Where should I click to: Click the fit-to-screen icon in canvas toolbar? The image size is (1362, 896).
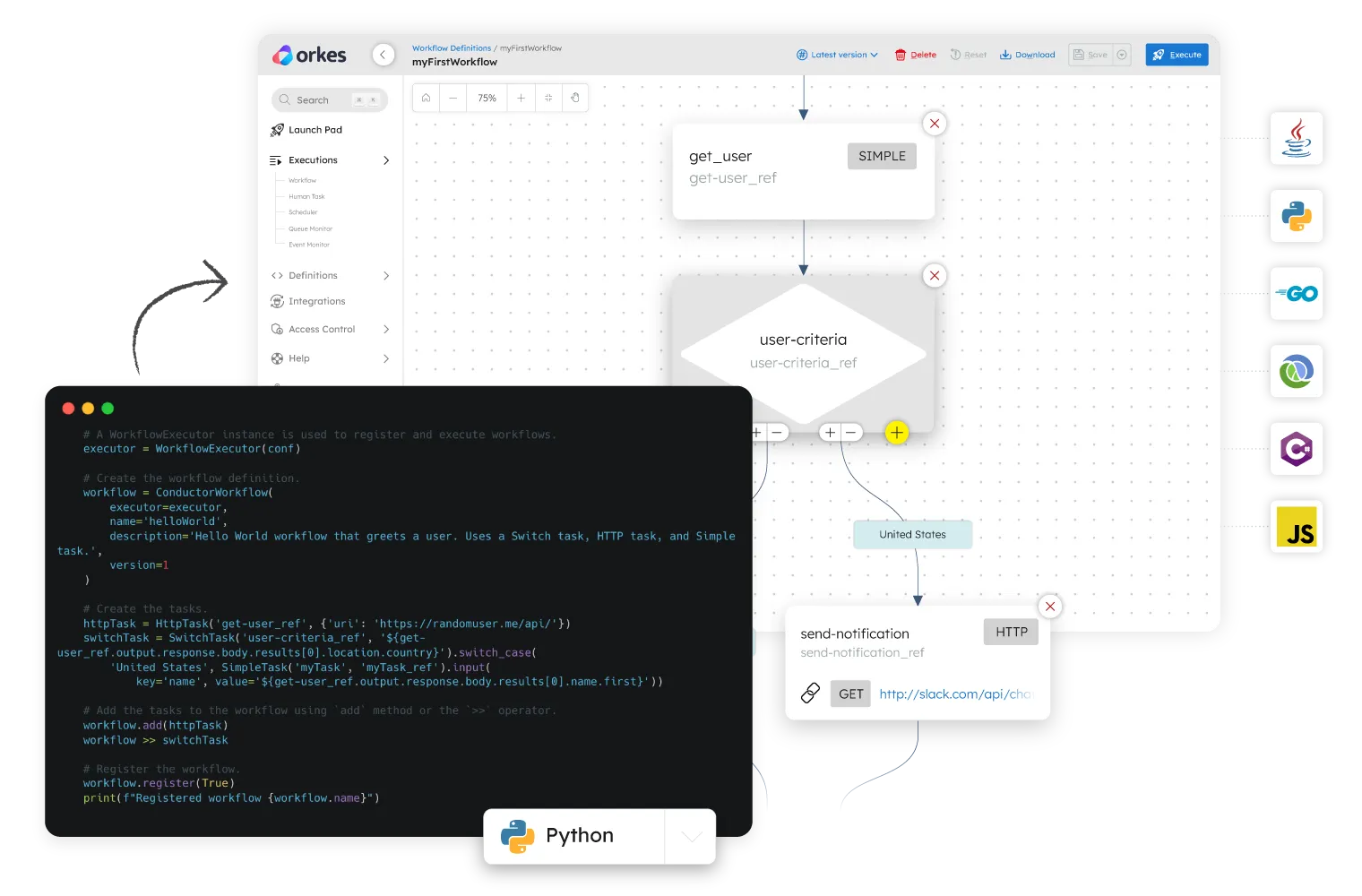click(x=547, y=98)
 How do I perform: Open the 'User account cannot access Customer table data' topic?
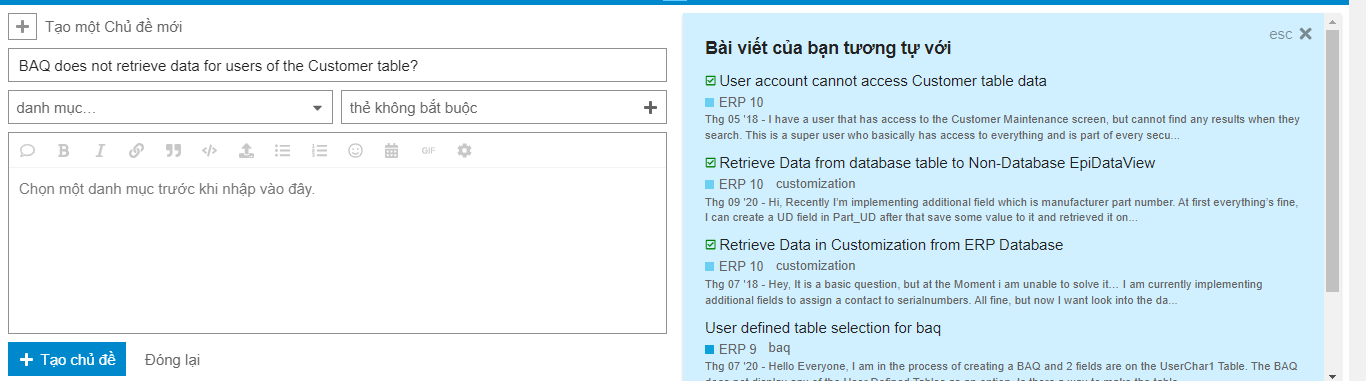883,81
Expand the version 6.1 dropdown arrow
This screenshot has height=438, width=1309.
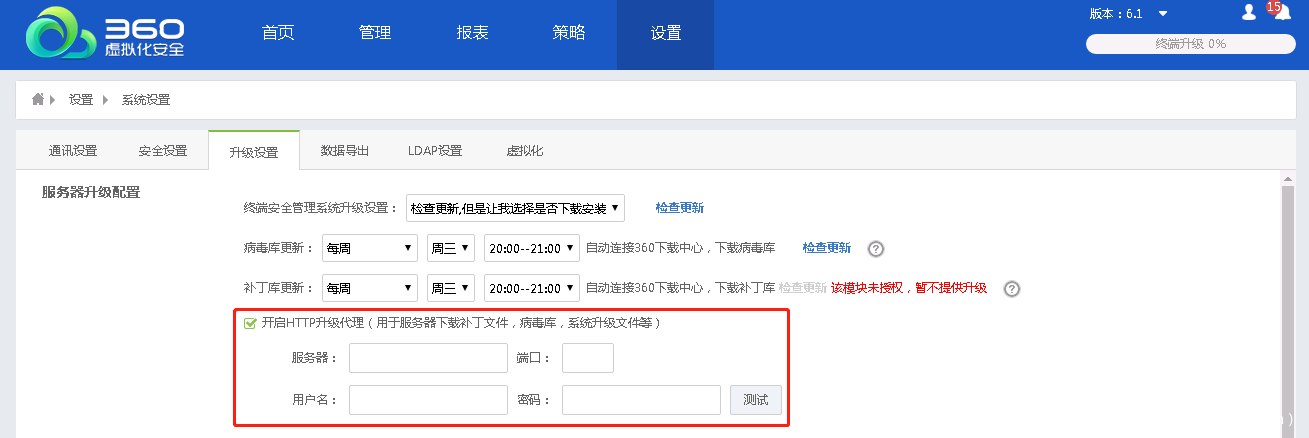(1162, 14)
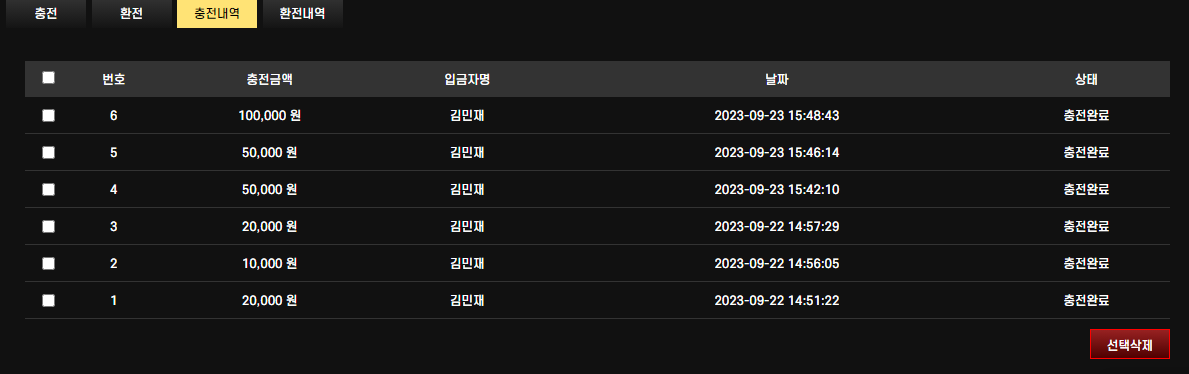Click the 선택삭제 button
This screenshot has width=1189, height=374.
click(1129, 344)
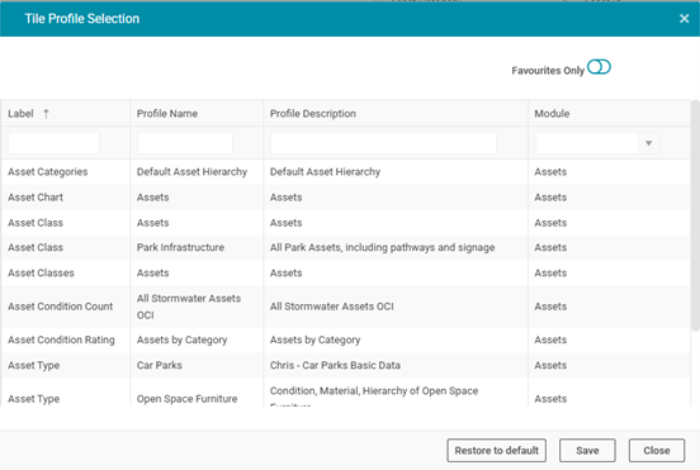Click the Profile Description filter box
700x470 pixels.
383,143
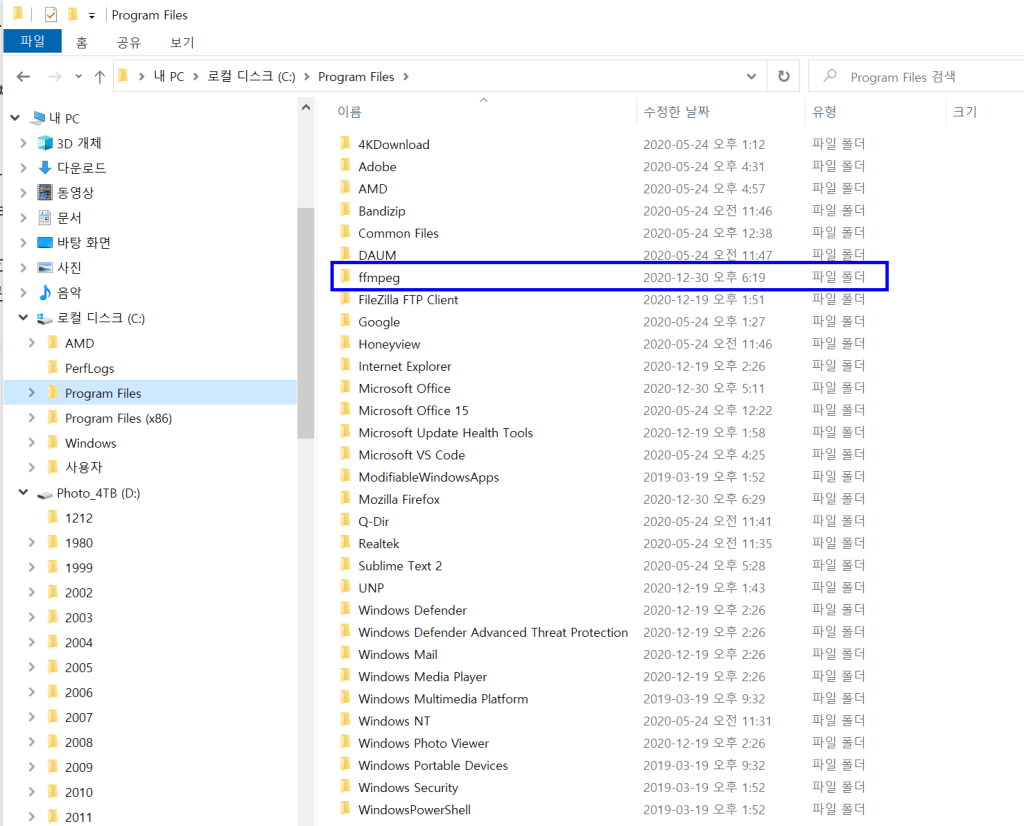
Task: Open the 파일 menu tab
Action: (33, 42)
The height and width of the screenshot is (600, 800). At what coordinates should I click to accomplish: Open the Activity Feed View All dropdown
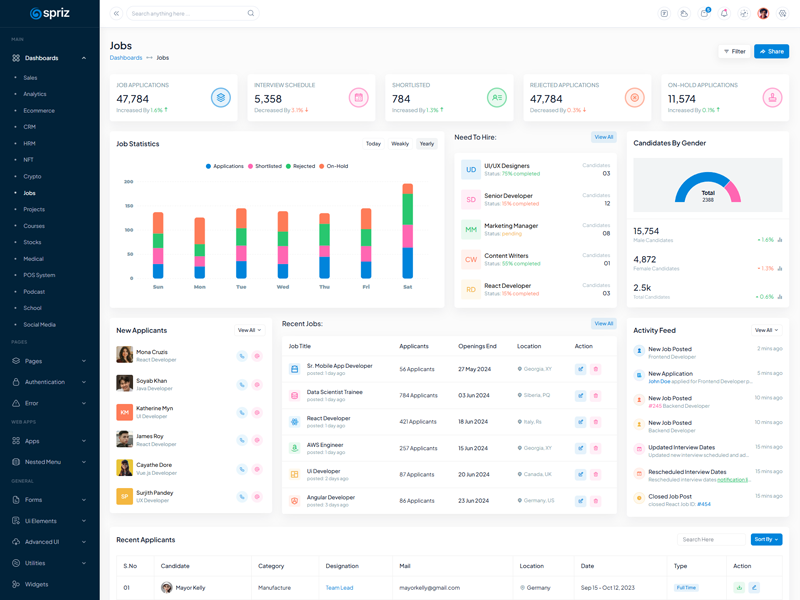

──────

Reproduce all of the records above word for word, leaving out the pictures.

[Solution]
Where should I click to: Click the fit-to-screen icon in canvas toolbar? The image size is (1362, 896).
click(x=547, y=98)
 How do I perform: Open the 'User account cannot access Customer table data' topic?
883,81
Expand the version 6.1 dropdown arrow
This screenshot has height=438, width=1309.
(1162, 14)
Click the 선택삭제 button
This screenshot has width=1189, height=374.
click(1129, 344)
Click the Profile Description filter box
700x470 pixels.
383,143
Task: Open the 파일 menu tab
Action: (33, 42)
The height and width of the screenshot is (600, 800). At what coordinates should I click to accomplish: Open the Activity Feed View All dropdown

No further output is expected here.